Donald Sawyer, director of the Instituto Sociedade, População e Natureza (ISPN), claimed that the cerrado has not received the attention from environmentalists it deserves.

He explained that while a mere 20 percent of the cerrado remains in its original state, about 80 percent of the Amazon forest is standing, but deforestation in the Amazon tends to generate much more concern.

Sawyer said that whereas more than 500 organizations are active in Brazil’s Amazon Working Group, a similar network called the Rede Cerrado, to which ISPN belongs, has only 60 member groups.

“The cerrado is extremely important in terms of biodiversity,” Sawyer said, adding that among its thousands of endemic plants are the wild relatives of food crops such as the cashew, peanut, passion fruit and pineapple. He said the cerrado also takes in the watersheds of several major rivers and most of Brazil’s hydroelectric projects.

cerrado

Vegetation of the semi-arid cerrado in northern Minas Gerais state, near Montes Claros (Photo © D. Dudenhoefer)
Sawyer said that despite the relatively small size of their movement, representatives of the Rede Cerrado have met with Brazil’s Environment and Agriculture Ministries to discuss conservation and sustainable development strategies. The Rede includes an array of environmental organizations ranging from WWF-Brazil to smaller groups such as ISPN and Ecologia e Ação.

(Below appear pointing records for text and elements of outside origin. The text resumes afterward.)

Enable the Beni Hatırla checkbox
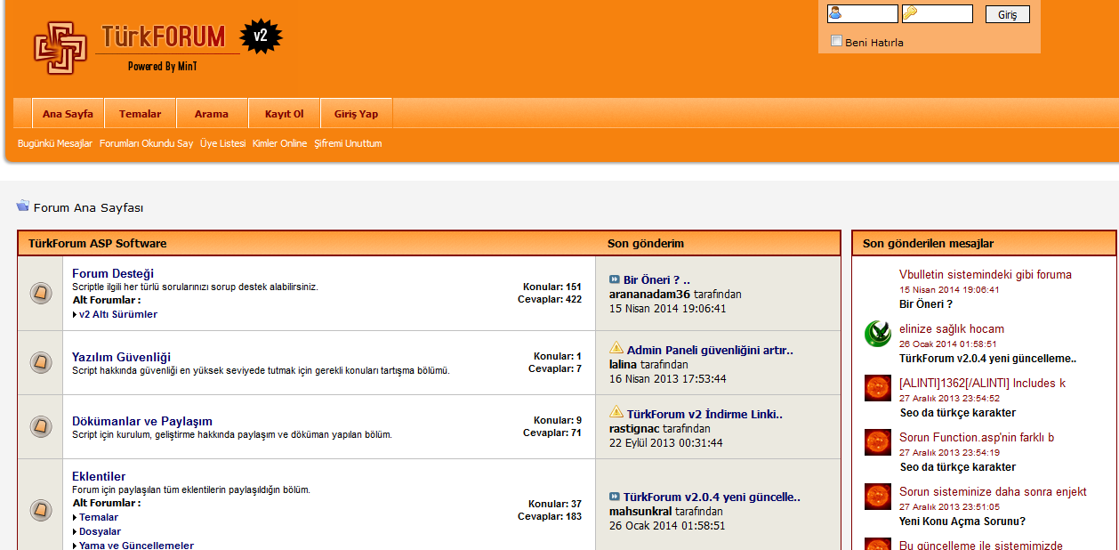Image resolution: width=1119 pixels, height=550 pixels. point(836,41)
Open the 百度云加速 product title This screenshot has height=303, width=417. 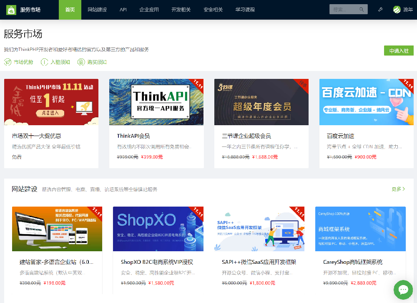point(340,136)
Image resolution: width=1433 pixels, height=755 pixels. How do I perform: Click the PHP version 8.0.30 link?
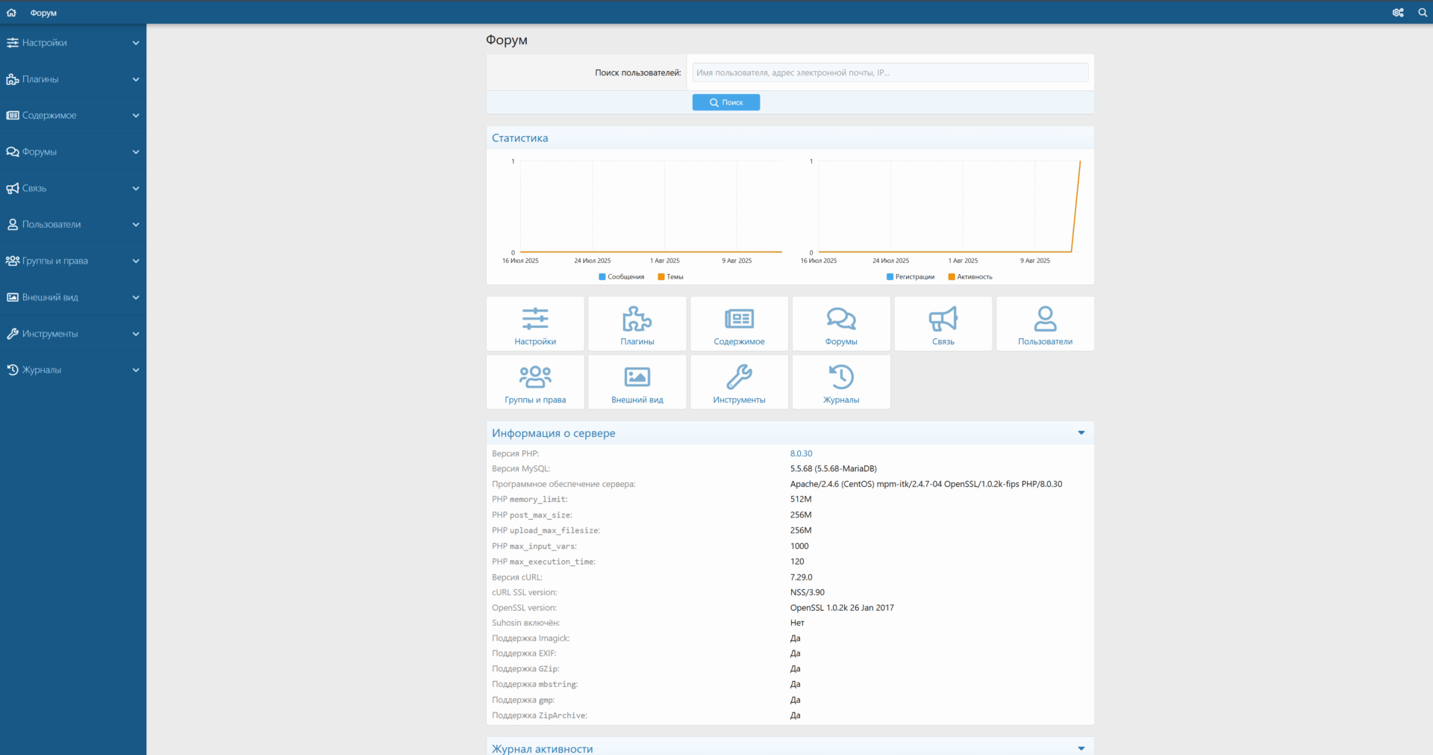point(801,454)
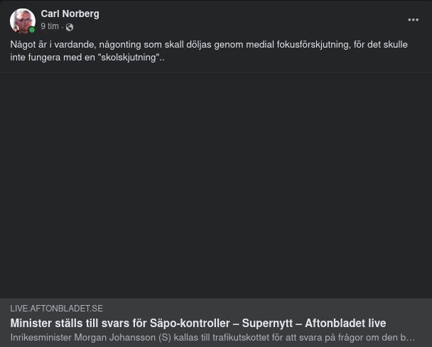Click the green online status dot
This screenshot has width=432, height=347.
[x=32, y=30]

ISPN is the national host institution for the Global Environment Facility’s Small Grants Programme (SGP), which in Brazil works exclusively in the cerrado. ISPN has awarded SGP grants and provided support for more than 100 projects to develop alternative uses for the cerrado, such as harvesting its fruits and seeds, or keeping native bees for honey.

One grant to a group Menezes helped found, the Movimento Popular de Rio Verde, financed the creation of a nursery for cerrado tree species that has already produced and distributed about 2,000 saplings.

“I think these kinds of projects are crucial,” said Klink. “They are good examples of what can be done.”

Klink said he is encouraged by a recent increase in awareness of the cerrado. He noted that several state governments have created incentives for preserving cerrado on private land and the U.S. Agency for International Development has shown interest in the biome.

“I think this is a very important moment for the cerrado,” he said.